Llegaba el cura bajo palio sosteniendo la custodia con las sagradas formas y parando en los portales donde había impedidos que administrar comunión. Mientras el sacerdote cumplía los que sostenían el toldo se echaban un pitillo, solían ser vecinos destacados por su mejor posición económica o disposición capillita. El caso es que se consideraba honor por una vez hacerle sombra a la iglesia.
Nuestra impedida se llamaba María Josefa y no salía jamás de su sala, era una pasita que no daba ruido la pobre, su sobrina le llevaba la comida cada día. Casi ciega y sorda, sin tele, radio ni libros porque aunque hubiese tenido no sabía leer, pasaba sus días esperando a la muerte y rezando. La visita del cura la sacaba de su triste limbo una vez al año.

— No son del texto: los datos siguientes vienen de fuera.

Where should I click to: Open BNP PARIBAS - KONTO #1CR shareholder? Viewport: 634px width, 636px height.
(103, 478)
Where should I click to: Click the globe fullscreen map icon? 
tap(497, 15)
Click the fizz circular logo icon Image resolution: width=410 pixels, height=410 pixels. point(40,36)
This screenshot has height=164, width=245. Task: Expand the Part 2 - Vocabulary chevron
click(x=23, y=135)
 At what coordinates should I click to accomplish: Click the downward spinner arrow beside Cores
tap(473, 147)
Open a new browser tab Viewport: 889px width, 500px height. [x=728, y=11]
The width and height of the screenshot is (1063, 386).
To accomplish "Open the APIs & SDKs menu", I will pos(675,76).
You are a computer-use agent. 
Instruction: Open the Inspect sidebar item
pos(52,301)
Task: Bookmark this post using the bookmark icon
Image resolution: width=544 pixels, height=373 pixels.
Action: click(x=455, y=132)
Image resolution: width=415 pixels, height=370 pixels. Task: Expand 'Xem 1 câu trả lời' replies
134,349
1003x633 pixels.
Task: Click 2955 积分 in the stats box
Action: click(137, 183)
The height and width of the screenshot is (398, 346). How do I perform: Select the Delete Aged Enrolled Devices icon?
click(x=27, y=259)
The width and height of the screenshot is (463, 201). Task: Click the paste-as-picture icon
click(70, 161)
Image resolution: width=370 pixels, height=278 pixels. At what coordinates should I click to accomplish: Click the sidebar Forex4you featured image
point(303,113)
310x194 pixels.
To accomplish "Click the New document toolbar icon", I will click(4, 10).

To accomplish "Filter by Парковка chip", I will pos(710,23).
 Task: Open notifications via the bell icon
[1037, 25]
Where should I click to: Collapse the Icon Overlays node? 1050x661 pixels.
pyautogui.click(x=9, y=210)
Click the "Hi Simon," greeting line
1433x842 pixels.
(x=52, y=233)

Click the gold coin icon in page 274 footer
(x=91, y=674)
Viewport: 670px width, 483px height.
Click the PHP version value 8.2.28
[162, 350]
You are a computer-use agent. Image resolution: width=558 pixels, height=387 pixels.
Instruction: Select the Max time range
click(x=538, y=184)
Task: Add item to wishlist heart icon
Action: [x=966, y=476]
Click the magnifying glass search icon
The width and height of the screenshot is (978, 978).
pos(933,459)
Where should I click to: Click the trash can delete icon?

El momento álgido era por la tarde cuando procesionaba la Virgen, antes se despejaba la calle para que cupiese el trono. El quincallero recogía sus preciosos jarrones de calamina y las ricas telas prestadas para el altar, no fueran a desgraciarse; las colchas volverían ventiladas al baúl revestido de lata coloreada.
Ese día se almorzaba un arroz, en casa naturalmente; pocos tenían para el bisté con papas en cualquier bar de calle Mármoles.
La chiquillería que ese año había hecho la comunión daba el toque de ingenuidad, engatusados con la posibilidad de volver a vestirnos de reinas o mariscales nos hacían desfilar varias horas, calladitos y con las manos en postura pía. Yo fui contenta aunque pronto me cansé, con siete años recién cumplidos me imaginaba seria algo más que verle el cogote velado a la que iba delante. Para colmo no me dejaron tomar una Mirinda por miedo a mancharme los organdiles.
Menos mal que me sacaron antes del recorrido y fuimos a Casa Luis, una heladería entrañable en la calle del Tiro.
La felicidad sabía a tutti frutti y costaba tres pesetas.
D. W.
*Este relato fue publicado por la revista “El Observador” el viernes 19 de junio de 2020.